RECORDS SHOWN:
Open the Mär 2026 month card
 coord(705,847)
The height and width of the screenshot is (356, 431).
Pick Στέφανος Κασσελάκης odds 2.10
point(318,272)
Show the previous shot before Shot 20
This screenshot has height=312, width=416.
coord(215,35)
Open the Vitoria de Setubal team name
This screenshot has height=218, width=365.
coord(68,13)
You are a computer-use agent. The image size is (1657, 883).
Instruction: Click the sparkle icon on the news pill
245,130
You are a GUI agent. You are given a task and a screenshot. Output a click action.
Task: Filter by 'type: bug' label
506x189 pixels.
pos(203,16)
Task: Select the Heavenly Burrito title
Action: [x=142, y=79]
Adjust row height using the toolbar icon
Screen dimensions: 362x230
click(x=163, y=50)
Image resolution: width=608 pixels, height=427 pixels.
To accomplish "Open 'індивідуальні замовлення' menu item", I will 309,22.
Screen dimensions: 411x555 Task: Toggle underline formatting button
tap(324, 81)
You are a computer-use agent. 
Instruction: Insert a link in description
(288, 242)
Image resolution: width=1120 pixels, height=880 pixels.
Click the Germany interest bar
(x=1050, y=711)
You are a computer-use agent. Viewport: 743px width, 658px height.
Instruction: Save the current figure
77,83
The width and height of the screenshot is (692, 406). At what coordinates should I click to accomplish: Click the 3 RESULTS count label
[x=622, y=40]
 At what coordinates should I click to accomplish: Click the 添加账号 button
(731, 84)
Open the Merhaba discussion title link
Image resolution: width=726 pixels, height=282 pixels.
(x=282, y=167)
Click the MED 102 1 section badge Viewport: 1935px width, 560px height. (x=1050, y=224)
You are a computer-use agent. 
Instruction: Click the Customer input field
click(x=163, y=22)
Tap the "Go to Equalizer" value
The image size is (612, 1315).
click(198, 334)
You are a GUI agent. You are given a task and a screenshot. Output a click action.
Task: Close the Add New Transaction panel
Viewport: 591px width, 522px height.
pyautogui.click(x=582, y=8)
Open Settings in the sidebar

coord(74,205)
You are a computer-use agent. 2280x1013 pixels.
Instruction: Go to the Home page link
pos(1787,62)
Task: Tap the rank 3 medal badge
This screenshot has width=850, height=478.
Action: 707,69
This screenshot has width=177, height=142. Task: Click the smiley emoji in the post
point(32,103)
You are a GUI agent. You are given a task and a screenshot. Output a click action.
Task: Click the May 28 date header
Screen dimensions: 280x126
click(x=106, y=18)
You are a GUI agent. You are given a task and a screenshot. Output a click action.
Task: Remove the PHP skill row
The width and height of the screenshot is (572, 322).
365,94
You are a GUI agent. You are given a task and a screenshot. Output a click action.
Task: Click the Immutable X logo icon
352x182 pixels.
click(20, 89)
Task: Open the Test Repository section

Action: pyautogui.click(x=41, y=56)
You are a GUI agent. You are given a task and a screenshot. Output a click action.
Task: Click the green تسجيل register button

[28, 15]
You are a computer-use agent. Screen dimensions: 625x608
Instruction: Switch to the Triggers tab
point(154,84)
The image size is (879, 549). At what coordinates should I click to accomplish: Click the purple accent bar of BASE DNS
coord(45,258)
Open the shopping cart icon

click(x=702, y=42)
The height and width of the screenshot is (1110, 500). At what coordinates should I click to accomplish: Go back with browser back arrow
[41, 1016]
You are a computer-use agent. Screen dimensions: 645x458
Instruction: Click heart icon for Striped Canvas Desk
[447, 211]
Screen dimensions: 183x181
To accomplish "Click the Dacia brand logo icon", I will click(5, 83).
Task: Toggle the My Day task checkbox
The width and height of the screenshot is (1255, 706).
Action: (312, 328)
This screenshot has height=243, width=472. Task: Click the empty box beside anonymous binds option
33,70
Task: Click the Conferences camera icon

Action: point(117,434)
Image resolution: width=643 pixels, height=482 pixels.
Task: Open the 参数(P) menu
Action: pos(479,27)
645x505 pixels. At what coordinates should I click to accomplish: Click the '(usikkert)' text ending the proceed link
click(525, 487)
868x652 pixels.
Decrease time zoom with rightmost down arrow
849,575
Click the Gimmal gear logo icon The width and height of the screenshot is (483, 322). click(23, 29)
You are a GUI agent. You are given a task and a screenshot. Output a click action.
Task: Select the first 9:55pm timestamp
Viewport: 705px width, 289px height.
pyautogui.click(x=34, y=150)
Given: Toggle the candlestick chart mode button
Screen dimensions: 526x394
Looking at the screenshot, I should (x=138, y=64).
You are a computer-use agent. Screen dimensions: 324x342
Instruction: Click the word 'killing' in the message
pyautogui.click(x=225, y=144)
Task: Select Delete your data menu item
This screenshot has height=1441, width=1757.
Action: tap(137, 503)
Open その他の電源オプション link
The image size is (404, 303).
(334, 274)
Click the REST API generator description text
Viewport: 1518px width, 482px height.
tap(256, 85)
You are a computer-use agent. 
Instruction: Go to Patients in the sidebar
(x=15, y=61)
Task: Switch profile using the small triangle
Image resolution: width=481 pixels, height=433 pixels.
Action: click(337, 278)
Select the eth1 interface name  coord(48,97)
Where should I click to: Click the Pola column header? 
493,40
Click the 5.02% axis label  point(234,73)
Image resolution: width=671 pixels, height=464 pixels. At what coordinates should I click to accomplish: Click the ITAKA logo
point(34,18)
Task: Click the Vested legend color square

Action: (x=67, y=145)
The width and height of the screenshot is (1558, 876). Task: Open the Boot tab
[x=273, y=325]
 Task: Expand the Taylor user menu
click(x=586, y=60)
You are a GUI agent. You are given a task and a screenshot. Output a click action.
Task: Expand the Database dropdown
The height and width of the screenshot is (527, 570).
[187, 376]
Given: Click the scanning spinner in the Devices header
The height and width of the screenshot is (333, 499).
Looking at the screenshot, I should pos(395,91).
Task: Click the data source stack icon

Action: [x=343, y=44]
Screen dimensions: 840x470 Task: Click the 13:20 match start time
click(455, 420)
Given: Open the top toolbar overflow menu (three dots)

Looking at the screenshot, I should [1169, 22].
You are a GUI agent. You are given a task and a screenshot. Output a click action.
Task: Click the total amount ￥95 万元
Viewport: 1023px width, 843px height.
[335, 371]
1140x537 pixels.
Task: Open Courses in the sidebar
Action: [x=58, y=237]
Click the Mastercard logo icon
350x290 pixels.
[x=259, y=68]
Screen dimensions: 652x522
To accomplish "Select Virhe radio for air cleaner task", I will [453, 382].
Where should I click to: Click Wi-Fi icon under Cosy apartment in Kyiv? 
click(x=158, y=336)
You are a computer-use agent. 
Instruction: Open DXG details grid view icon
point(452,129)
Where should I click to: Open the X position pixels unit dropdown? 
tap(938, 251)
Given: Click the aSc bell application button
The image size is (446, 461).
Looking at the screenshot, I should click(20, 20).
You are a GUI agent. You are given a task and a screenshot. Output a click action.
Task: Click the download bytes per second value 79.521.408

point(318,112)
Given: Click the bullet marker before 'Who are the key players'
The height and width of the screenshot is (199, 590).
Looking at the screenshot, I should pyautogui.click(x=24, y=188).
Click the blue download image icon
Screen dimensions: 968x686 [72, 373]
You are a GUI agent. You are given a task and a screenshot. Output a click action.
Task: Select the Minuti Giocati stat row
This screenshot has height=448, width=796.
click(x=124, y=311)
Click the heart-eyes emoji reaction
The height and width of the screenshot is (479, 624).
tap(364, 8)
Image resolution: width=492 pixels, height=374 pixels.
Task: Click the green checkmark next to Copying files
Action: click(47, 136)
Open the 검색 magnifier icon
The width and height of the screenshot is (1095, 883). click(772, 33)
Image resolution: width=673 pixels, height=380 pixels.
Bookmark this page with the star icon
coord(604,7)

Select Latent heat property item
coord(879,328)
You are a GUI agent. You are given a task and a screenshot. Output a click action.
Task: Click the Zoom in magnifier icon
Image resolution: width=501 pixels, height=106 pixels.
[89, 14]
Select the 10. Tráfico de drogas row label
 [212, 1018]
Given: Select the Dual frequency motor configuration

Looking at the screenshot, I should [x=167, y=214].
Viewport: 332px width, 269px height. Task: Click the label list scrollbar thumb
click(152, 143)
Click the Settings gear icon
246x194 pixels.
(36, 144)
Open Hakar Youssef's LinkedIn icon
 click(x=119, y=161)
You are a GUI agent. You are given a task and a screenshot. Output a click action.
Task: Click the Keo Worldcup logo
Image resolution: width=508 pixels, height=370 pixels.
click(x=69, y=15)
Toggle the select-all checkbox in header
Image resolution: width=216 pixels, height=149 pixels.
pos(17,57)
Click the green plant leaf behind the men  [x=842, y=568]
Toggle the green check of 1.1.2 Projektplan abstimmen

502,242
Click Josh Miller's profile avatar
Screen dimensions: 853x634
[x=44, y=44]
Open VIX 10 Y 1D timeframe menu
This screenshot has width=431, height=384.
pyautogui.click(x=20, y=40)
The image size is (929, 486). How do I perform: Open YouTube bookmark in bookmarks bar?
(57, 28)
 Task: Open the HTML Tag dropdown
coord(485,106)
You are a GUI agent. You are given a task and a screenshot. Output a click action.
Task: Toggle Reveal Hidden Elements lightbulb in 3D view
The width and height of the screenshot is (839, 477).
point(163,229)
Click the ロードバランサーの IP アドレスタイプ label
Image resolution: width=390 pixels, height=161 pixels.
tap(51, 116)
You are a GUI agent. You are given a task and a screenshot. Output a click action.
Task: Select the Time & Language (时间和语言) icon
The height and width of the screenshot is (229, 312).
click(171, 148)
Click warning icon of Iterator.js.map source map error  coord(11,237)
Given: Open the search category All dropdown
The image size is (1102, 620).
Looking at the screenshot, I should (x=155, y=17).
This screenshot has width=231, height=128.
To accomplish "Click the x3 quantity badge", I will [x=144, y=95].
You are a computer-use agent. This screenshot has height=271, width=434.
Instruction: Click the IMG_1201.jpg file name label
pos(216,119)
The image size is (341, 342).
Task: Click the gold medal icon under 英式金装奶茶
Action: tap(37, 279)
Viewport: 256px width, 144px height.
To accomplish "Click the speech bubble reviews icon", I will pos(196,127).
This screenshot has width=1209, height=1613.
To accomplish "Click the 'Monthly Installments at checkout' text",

WHAT THIS TASK INVOLVES:
Working through the listing above, count every line that holds "will" and answer with the count alone.

THE COMPLETED TASK:
5